* Begin PASSAGE SHOWN *

There are different versions of the first Star Wars game for the third generation of consoles, based on the first movie of the franchise, Star Wars Episode IV: A New Hope. The first version is a game released for the Japanese market exclusively, while the second one was released in the North American and PAL territories.
The Japanese version of Star Wars released in 1988 by Namco, released for the Famicom. This version is a common side-scrolling platformer in which the player controls Luke, as he travels in order to join the Rebellion against the Empire. It is considered to be superior to the North American/PAL version.
While the game is based on Episode IV, Namco took several liberties with the storyline. For instance, Luke must rescue some of the main characters from the movie (R2-D2, C-3PO, Obi-Wan Kenobi, Princess Leia, Chewbacca and Han Solo), who are trapped on distinct planets. In order to move between planets, Luke travels using the Millennium Falcon (which in the movie was piloted only by Chewbacca and Han Solo), in order to find them. Additionally, some of the planets in the game do not actually exist in the franchise's universe (one of these planets contain ruins that appear Egyptian in origin), while others had simply not appeared in the movie series yet (such as an icy planet, which is most likely the planet Hoth).

* End PASSAGE SHOWN *
* Begin MATERIAL PROVIDED *

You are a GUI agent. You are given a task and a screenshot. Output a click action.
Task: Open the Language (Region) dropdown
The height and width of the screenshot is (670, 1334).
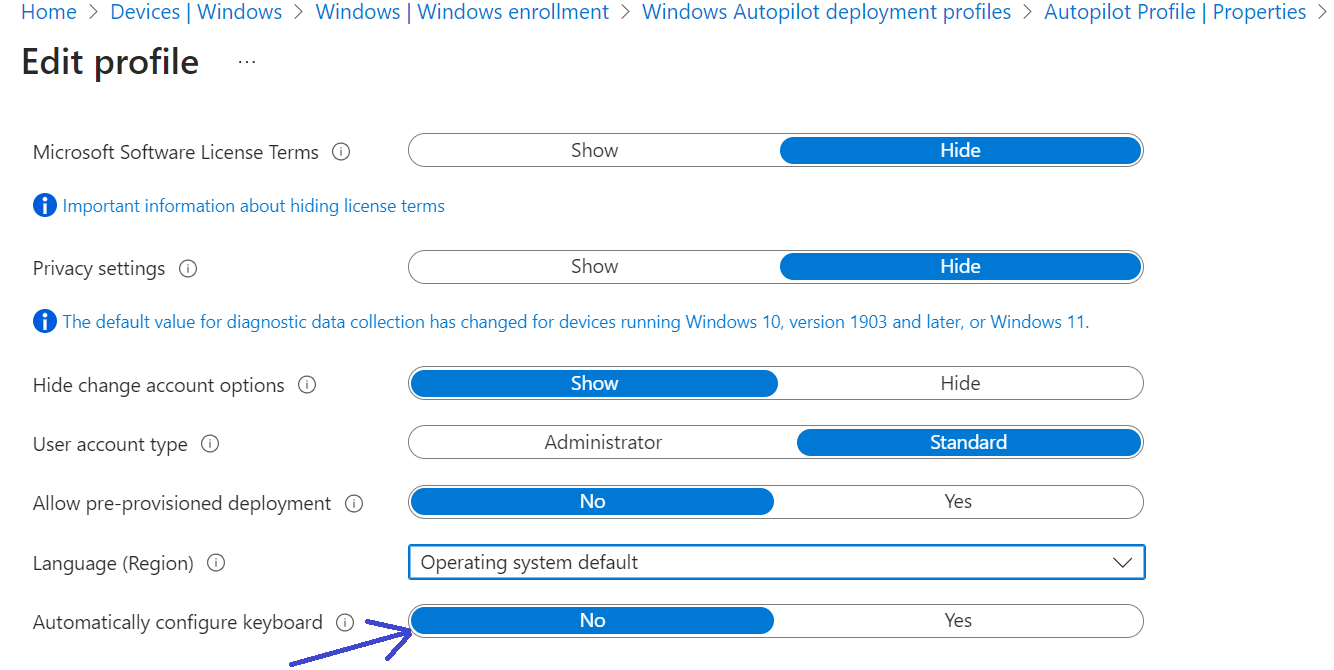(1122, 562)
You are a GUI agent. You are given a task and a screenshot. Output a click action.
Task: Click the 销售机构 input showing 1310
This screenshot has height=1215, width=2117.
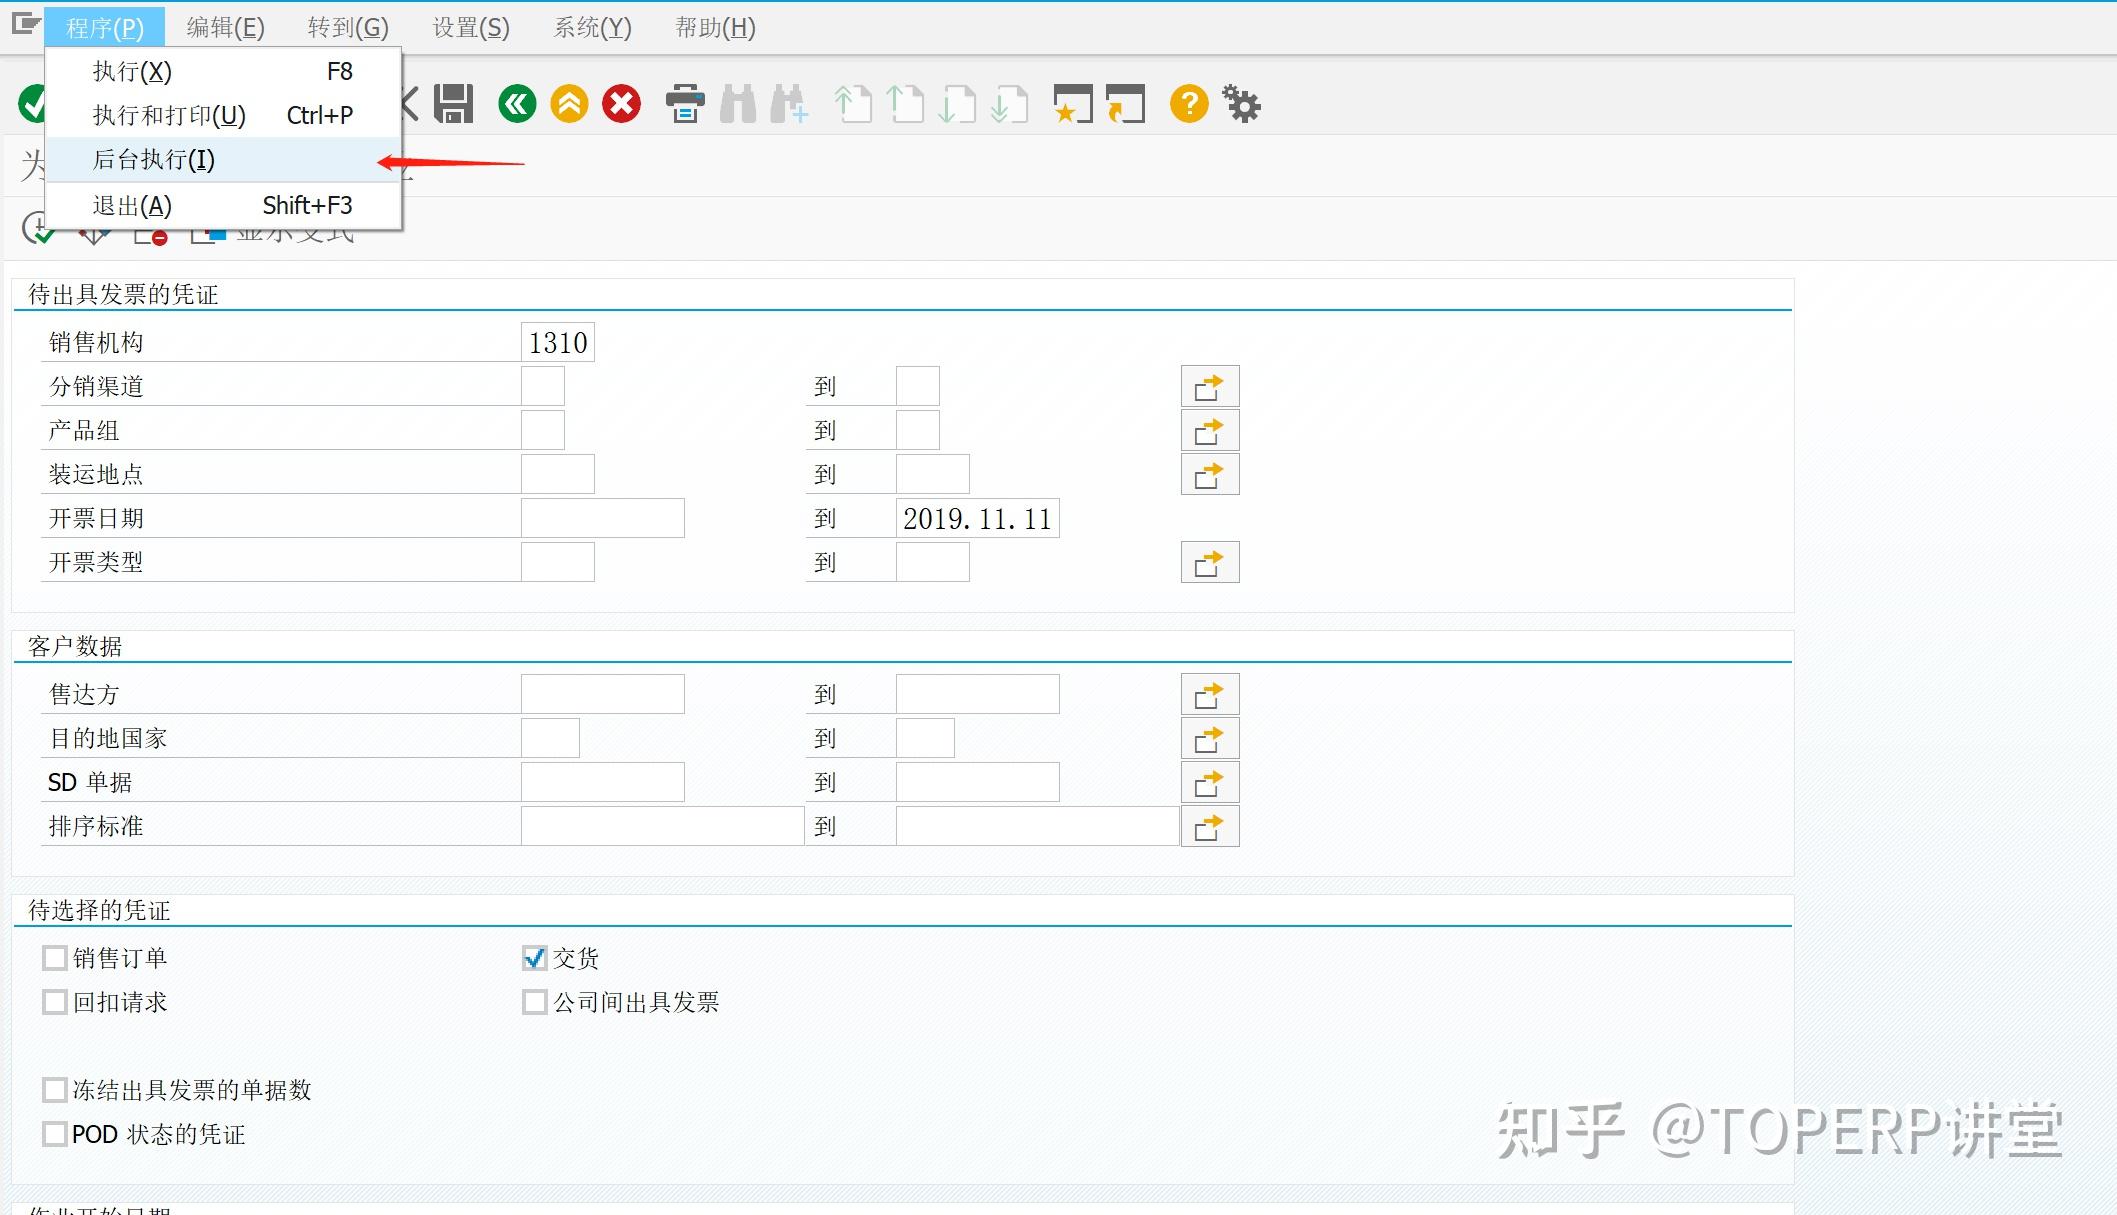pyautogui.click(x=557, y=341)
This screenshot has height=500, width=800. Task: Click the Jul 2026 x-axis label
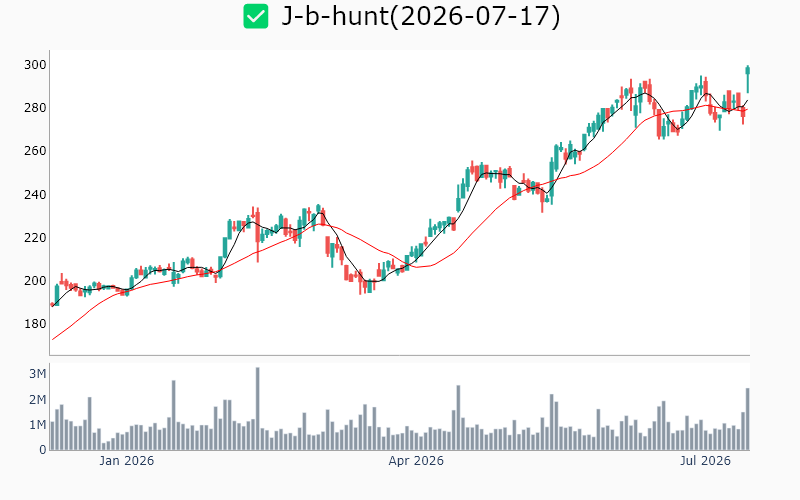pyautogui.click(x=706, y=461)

* End MATERIAL PROVIDED *

[AIM 1] From the Star Wars game text, list the movie characters that Luke must rescue from different planets.
[AIM 2] Extract the part of the Star Wars game text that runs from "There are different" up to and including "and PAL territories.".
[AIM 3] According to the Star Wars game text, which company released the Japanese version for the Famicom, and in what year?

[RESPONSE 1] R2-D2, C-3PO, Obi-Wan Kenobi, Princess Leia, Chewbacca, Han Solo

[RESPONSE 2]
There are different versions of the first Star Wars game for the third generation of consoles, based on the first movie of the franchise, Star Wars Episode IV: A New Hope. The first version is a game released for the Japanese market exclusively, while the second one was released in the North American and PAL territories.

[RESPONSE 3] Namco released it in 1988.